==== The records ====

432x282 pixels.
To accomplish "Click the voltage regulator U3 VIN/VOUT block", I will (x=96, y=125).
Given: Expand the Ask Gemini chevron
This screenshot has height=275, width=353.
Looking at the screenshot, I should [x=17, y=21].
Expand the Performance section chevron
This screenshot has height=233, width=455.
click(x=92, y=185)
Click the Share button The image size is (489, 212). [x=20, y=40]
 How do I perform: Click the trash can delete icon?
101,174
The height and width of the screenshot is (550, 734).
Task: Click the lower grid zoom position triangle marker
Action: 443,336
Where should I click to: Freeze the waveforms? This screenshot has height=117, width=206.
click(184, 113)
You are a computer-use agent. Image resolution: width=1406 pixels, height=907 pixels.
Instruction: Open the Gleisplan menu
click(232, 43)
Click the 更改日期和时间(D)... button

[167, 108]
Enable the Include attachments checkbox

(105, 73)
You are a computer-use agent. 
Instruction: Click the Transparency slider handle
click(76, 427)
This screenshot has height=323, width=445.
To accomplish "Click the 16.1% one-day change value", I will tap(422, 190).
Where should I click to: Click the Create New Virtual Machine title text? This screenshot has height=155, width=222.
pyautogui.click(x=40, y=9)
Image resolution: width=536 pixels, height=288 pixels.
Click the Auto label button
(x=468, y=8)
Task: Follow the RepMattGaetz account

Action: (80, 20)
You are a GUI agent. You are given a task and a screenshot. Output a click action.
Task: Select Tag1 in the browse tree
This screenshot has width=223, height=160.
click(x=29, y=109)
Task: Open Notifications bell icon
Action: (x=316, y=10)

====
==== The records ====

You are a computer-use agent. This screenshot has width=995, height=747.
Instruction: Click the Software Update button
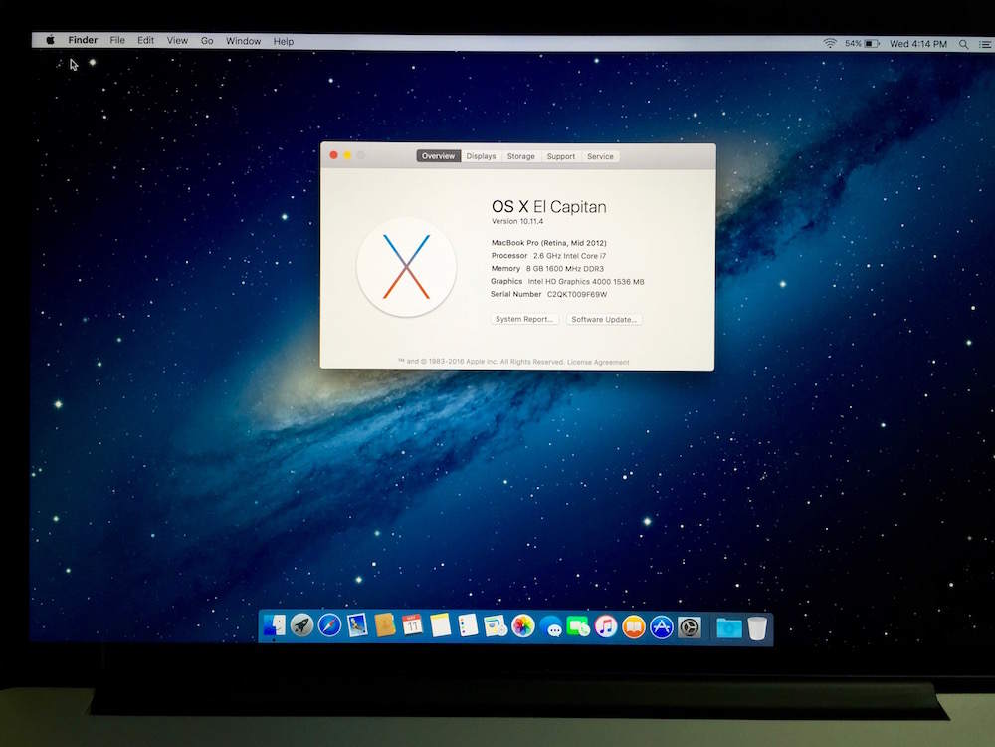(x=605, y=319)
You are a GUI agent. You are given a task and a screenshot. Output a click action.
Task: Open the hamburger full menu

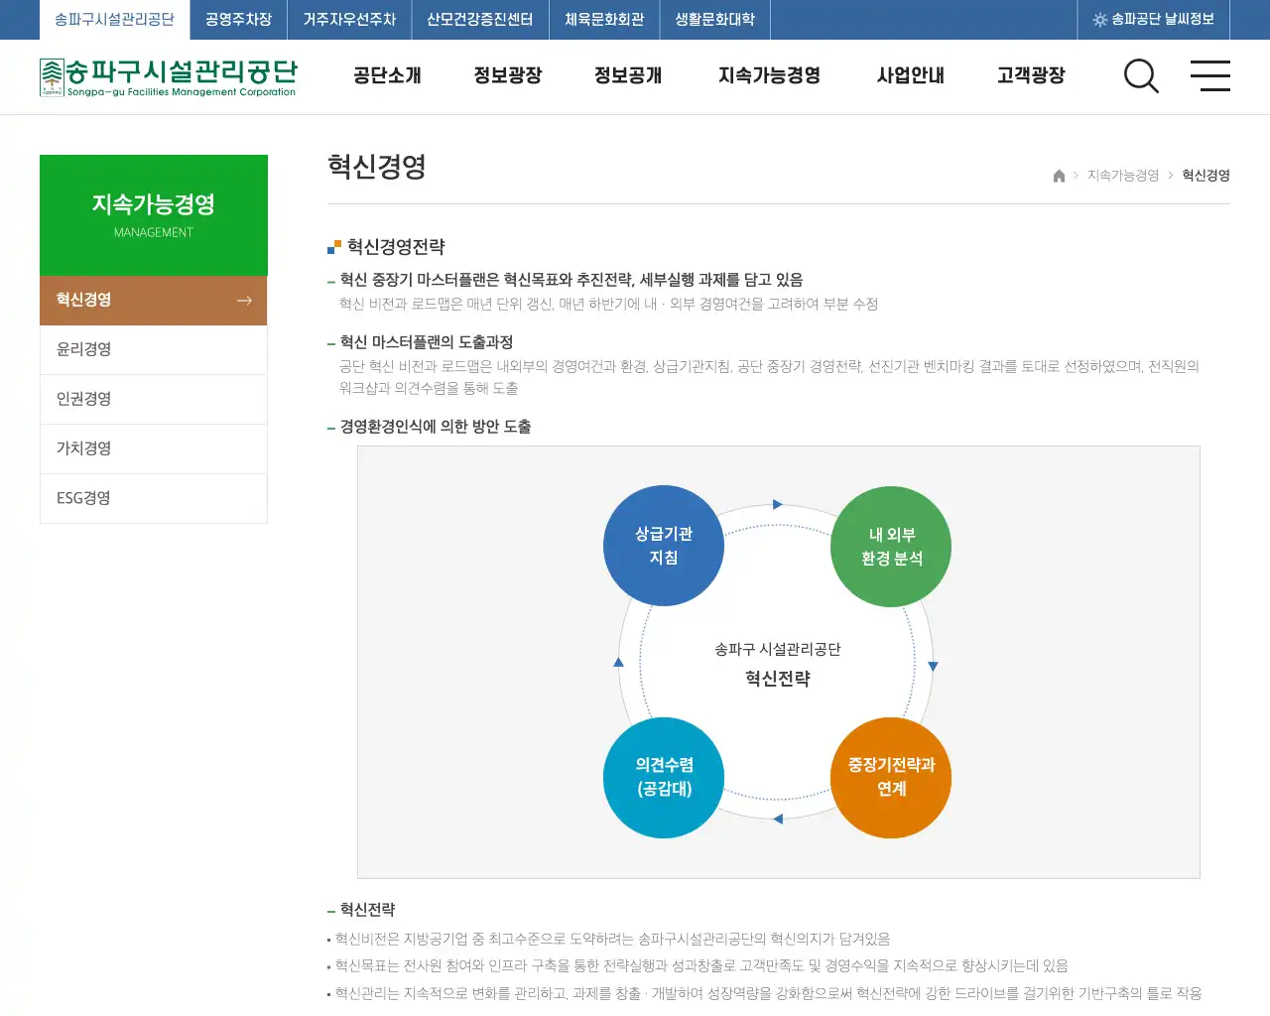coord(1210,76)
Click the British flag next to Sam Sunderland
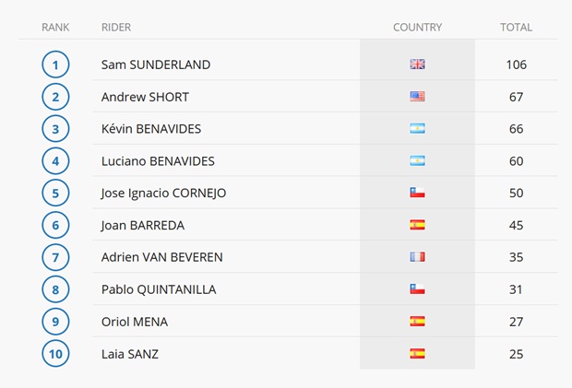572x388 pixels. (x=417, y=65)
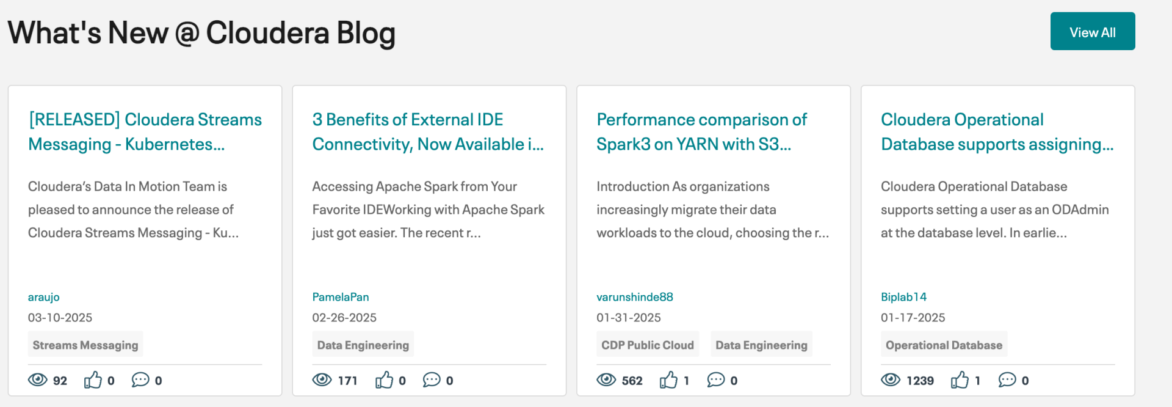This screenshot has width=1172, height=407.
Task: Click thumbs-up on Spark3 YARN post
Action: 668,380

====
==== The records ====

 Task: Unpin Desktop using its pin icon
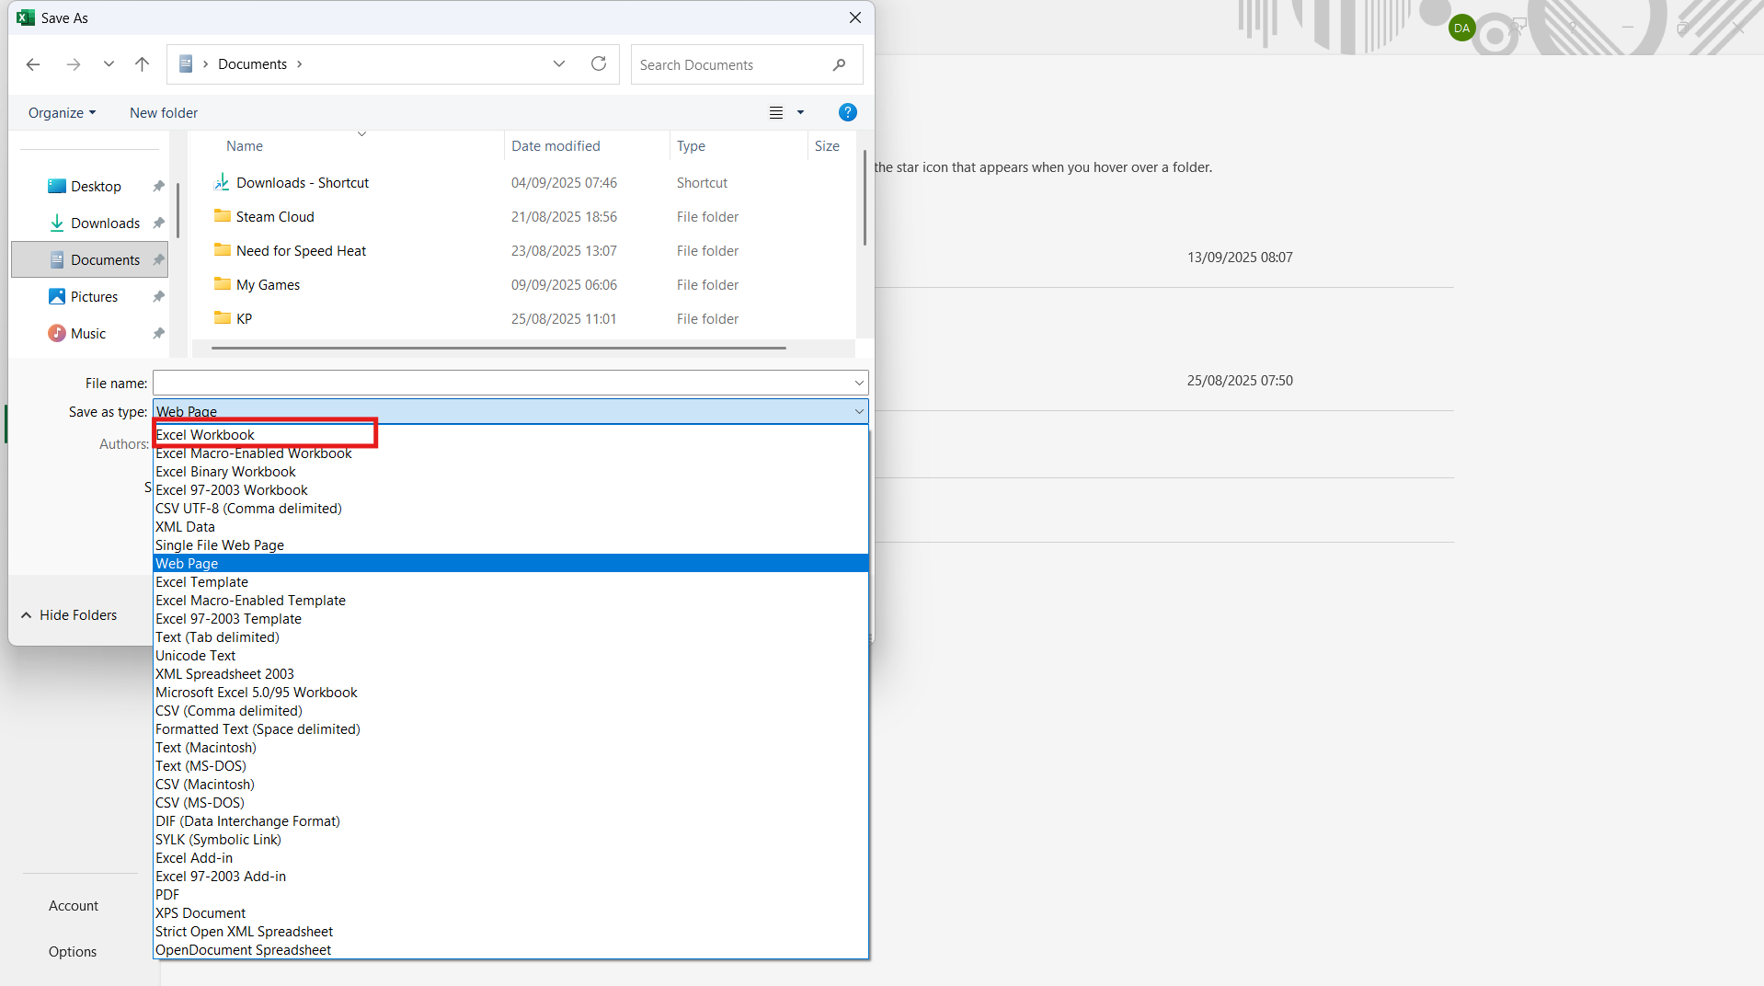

====

Please give again the lines above between the line holding "432x282 pixels." and the line holding "Click the Share", inclusive, exactly as they are and with nothing added.

• Exercise solution:
432x282 pixels.
To accomplish "Click the voltage regulator U3 VIN/VOUT block", I will (x=96, y=125).
Given: Expand the Ask Gemini chevron
This screenshot has height=275, width=353.
Looking at the screenshot, I should [x=17, y=21].
Expand the Performance section chevron
This screenshot has height=233, width=455.
click(x=92, y=185)
Click the Share button The image size is (489, 212). [x=20, y=40]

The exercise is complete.